Reading Eckler will send every mom who reads it straight back to those days when her own kids were demanding little blobs of
fragility. Babies are so needy, so greedy for your love, milk, and time. No matter how distant, those days when your heart is no
longer your own but beats simply to see your little ones safely through infancy will feel instantly familiar. As will the way, as
much as we love, adore, and insist this babe be attached to at least one of our hips at all times, we sometimes long for pieces
of our old pre-mommy lives back: whittled waistlines, party nights, freedom to write, to work, or to read a novel in the middle of t
the day.
Eckler’s new mom world has some intriguing differences from mine twenty-something years ago.

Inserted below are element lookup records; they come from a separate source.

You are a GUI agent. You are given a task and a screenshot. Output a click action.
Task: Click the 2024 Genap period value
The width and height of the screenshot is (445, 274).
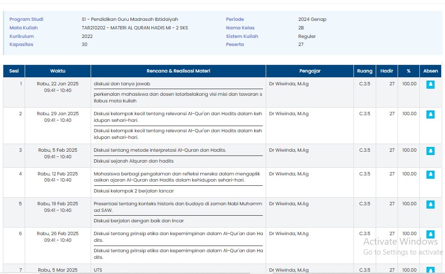click(312, 19)
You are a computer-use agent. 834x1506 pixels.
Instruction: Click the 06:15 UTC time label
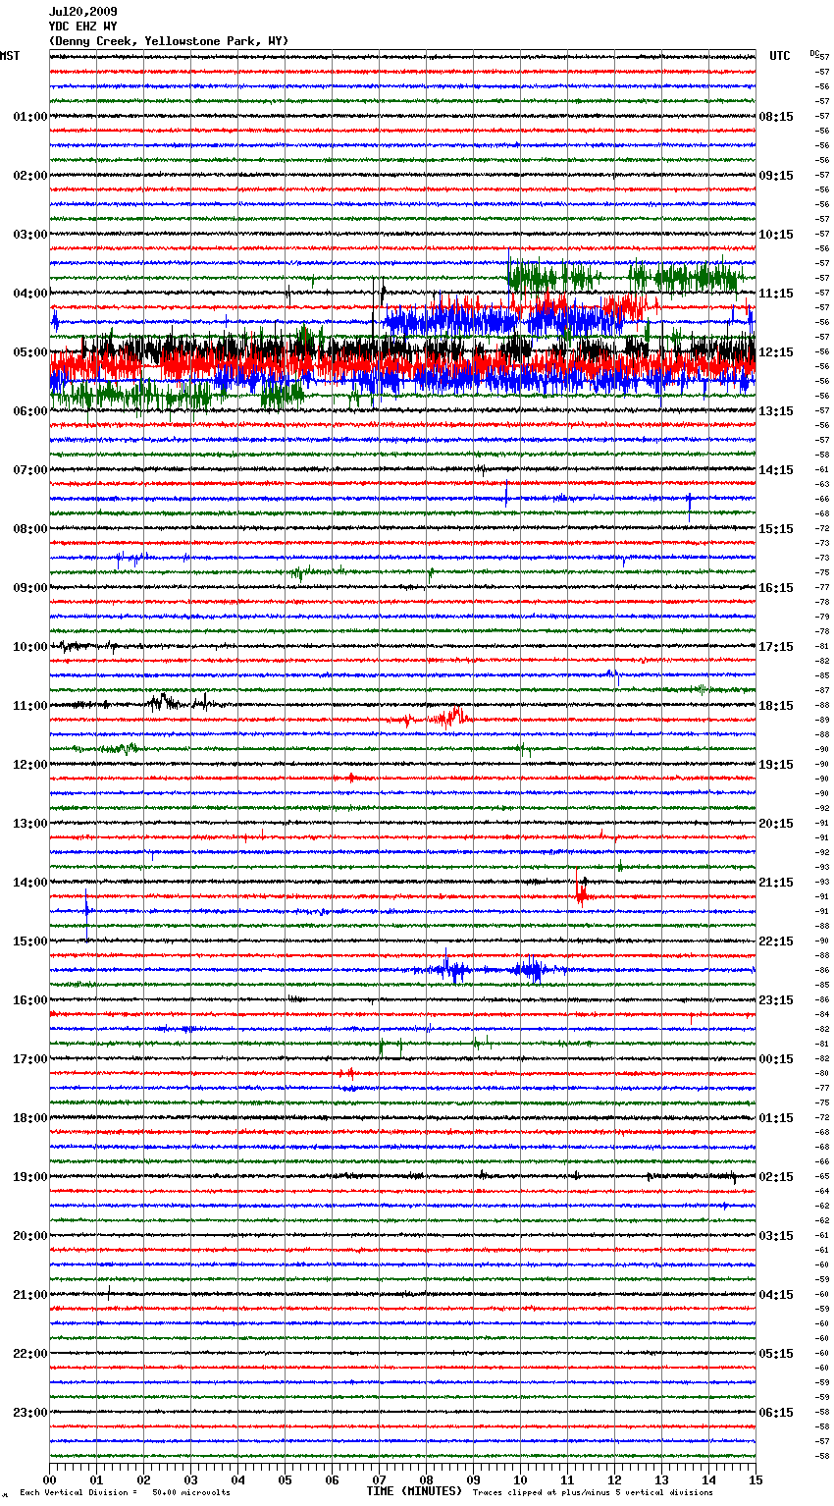pos(776,1413)
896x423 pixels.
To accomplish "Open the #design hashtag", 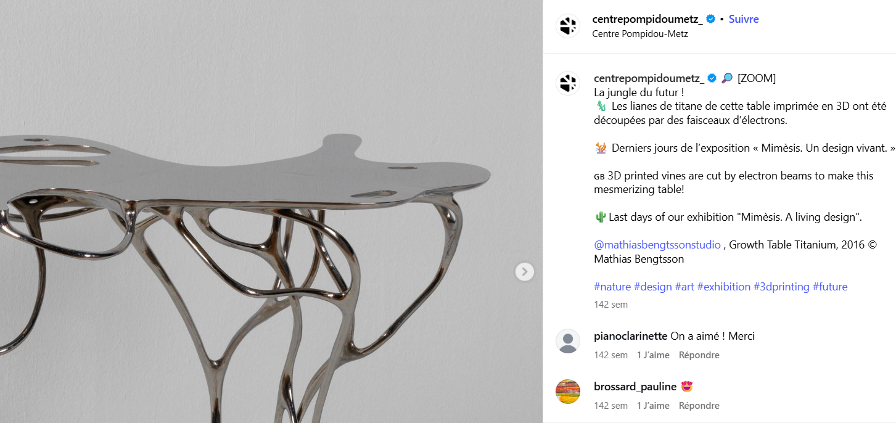I will coord(652,287).
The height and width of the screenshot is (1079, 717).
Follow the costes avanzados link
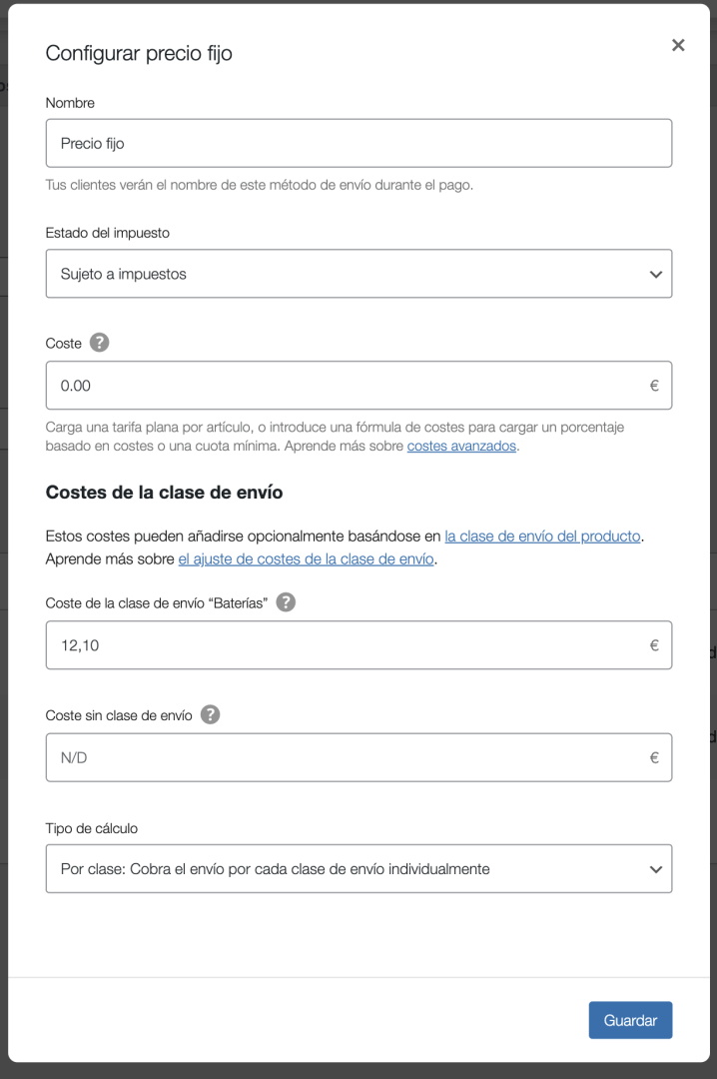tap(461, 446)
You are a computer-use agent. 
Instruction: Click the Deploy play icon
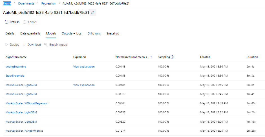coord(7,45)
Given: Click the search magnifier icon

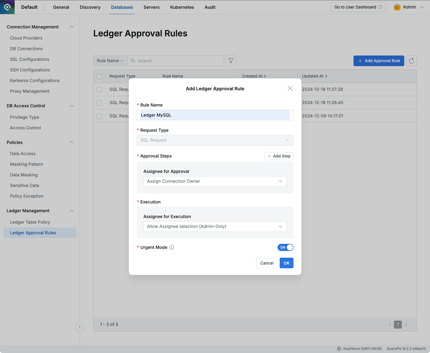Looking at the screenshot, I should point(133,61).
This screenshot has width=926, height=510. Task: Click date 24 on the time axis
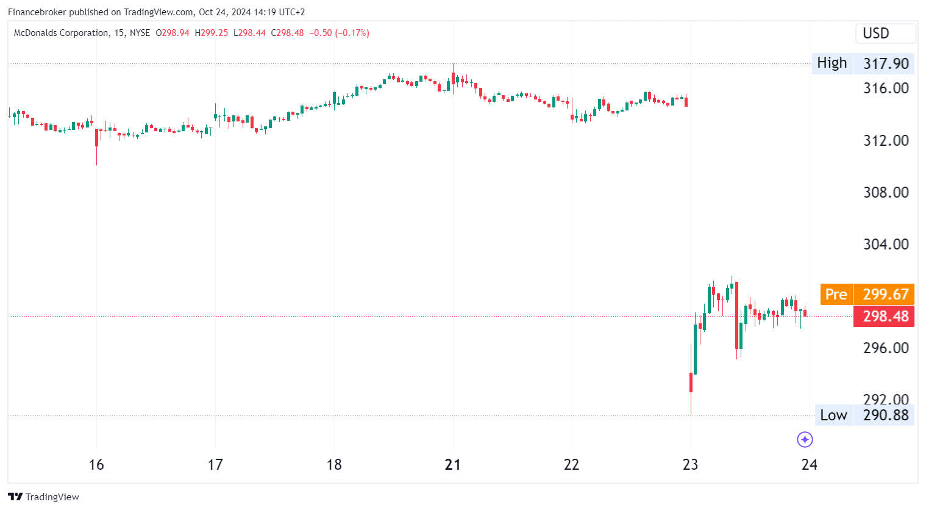pos(809,465)
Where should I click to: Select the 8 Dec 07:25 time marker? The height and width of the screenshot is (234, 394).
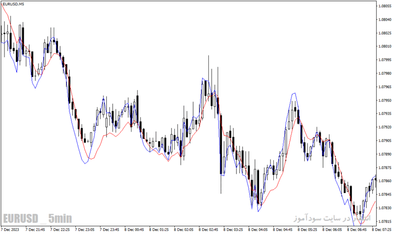point(382,230)
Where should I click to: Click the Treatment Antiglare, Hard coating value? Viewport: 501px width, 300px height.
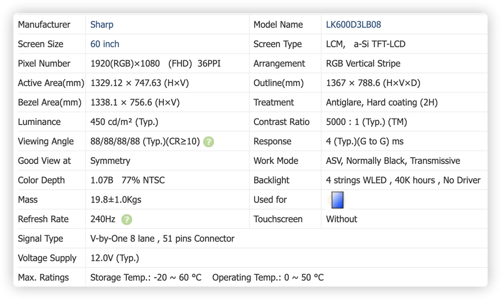tap(382, 102)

She lives with baby and
fiancé, but has no firm plans for a wedding. (Not judging here. I divorced the father of my kids when they were still in
elementary school.) And then there’s the nanny. (My former marriage could have quite possibly been saved by a nanny.) And
also Canada, that wonderful land of health care for all and a year’s child care leave for every working parent. Eckler got her
career in order before having baby Rowan so after that year, she had a good job to go back to, a writing job she loved. Despite
the nanny, the job, and the fiancé, all does not go smoothly for Eckler. Rowan has changed everything about her mother’s life:
her friendships, her writing, where and how she lives. But change, in this case, is mostly good and always truly, deeply, funny.